The paper by Charles Calomiris —entitled "Chartering the FinTech Future" — covers both so-called stable value coin banks as well as the broader fintech landscape with respect to what he terms shadow banks. In a broader sense, his paper aims to capture the technological march occurring in the financial technology sector and how that will shape the banking ecosystem over time.

As he notes:

"Section 3 describes how I believe the chartered banking system could and would evolve over the next decades if special interests fail in their attempt to preserve the status quo. In the near term, this evolution could see substantial numbers of FinTech shadow banks becoming chartered national banks, including many that do not rely on deposits as a source of funding. As part of that analysis, I show that there may be substantial advantages from the standpoint of efficiency, convenience, and stability to encouraging the creation of a  chartered national bank network of stable value coin banks issuing non-depository liabilities."
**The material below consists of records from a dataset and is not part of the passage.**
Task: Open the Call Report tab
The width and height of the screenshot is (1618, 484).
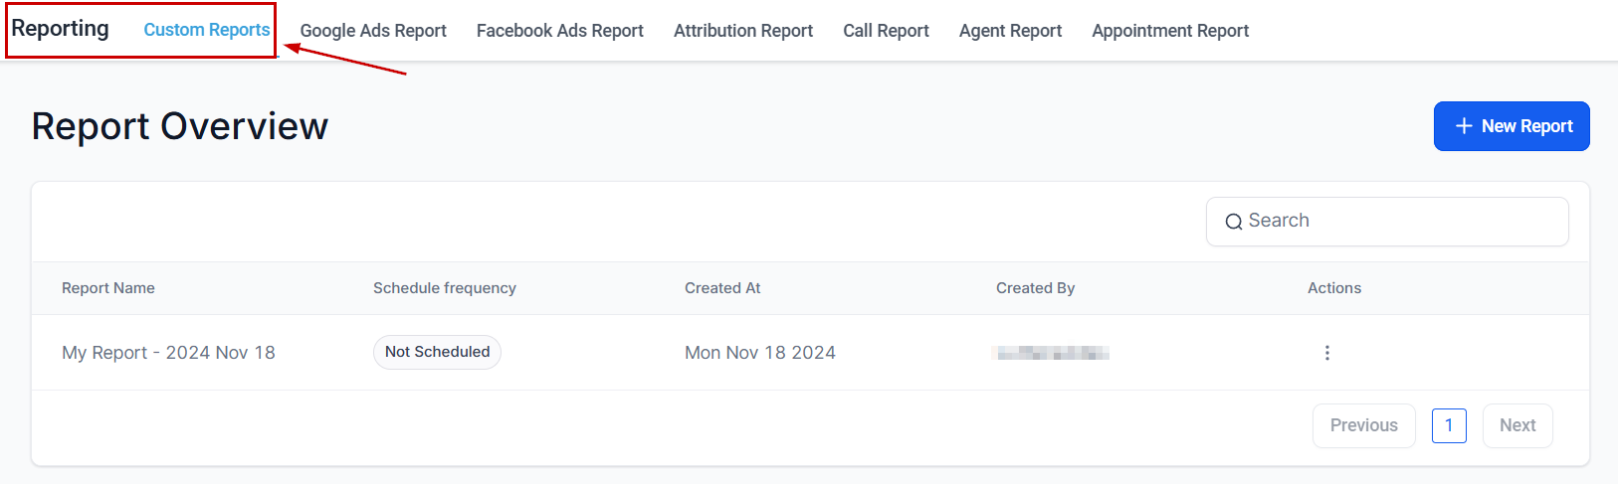Action: 886,31
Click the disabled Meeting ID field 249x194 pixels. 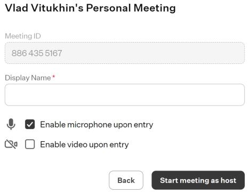pyautogui.click(x=125, y=53)
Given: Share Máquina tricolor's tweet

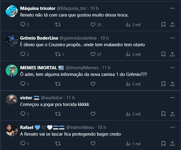Looking at the screenshot, I should (x=172, y=25).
At the heart of Calomiris' argument is that the chartering process affords a greater degree of transparency into the operations of stablecoin issuers and would-be banks.
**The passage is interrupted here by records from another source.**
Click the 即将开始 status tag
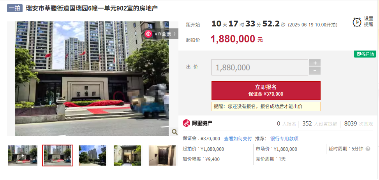The width and height of the screenshot is (379, 180). [365, 54]
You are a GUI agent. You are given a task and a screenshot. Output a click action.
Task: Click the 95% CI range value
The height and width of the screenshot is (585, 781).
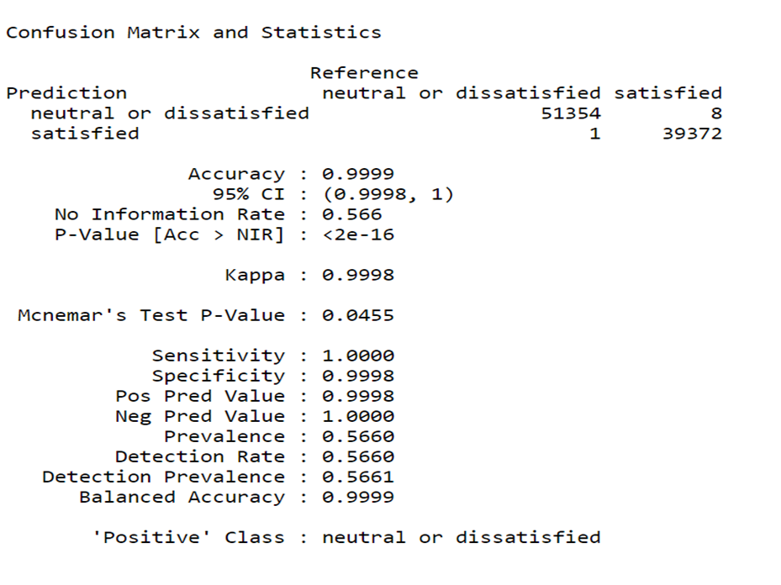click(x=388, y=194)
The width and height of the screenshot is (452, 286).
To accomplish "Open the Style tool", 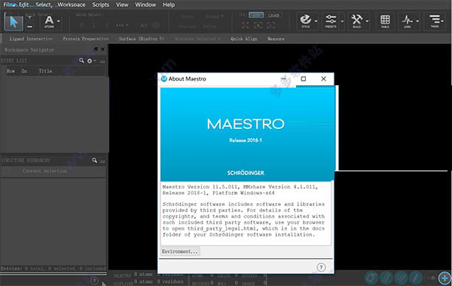I will [305, 21].
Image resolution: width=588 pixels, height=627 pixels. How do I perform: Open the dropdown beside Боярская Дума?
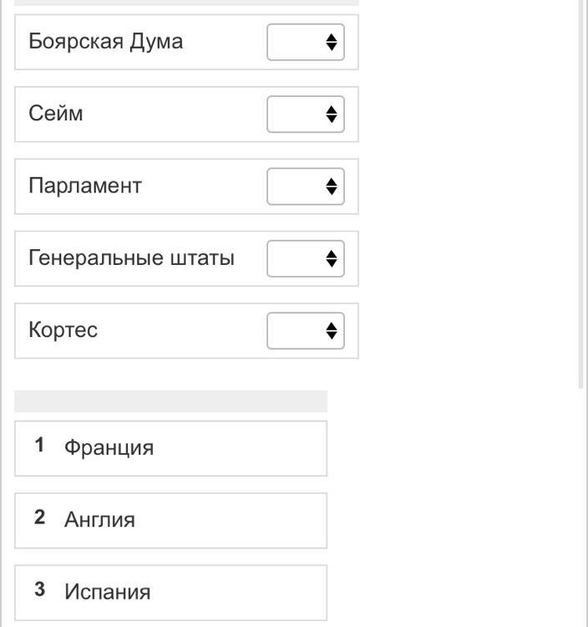pyautogui.click(x=306, y=42)
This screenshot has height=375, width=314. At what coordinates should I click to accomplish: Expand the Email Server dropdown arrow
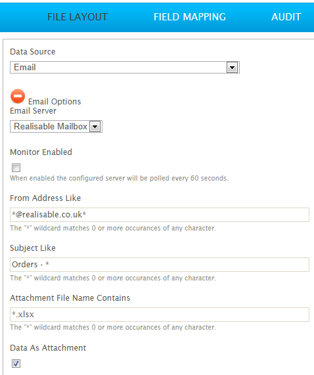(95, 127)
"By chartering them, we allow banks’ customers to gain from credible examination of their algorithms and accounting and managerial skills. By encouraging shadow banks of all kinds (including stable coin banks) into the chartered system, examination can ensure that consumers are not taken advantage of by unscrupulous, dishonest, or misleading practices," he wrote.

Calomiris notes later in the paper that, ultimately, the U.S. Federal Reserve may oppose such an evolution in the market, though he expresses hope for openness on the central bank's account.

"Given that the Fed could lose substantial power as the result of the chartering of nondepository FinTech banks, it may oppose them," he wrote. "One can hope that the Fed will be guided more by public interest than a desire to preserve its own power. As far as I know, the Fed has not taken an official position on the question of FinTech chartering. Time will tell."

The OCC made waves earlier this year with two policy moves — one allowing federally chartered banks to hold custody of cryptocurrencies, and another to allow those institutions to hold deposits for fiat-backed stablecoins. However, the OCC has triggered some opposition to its crypto-focused efforts. 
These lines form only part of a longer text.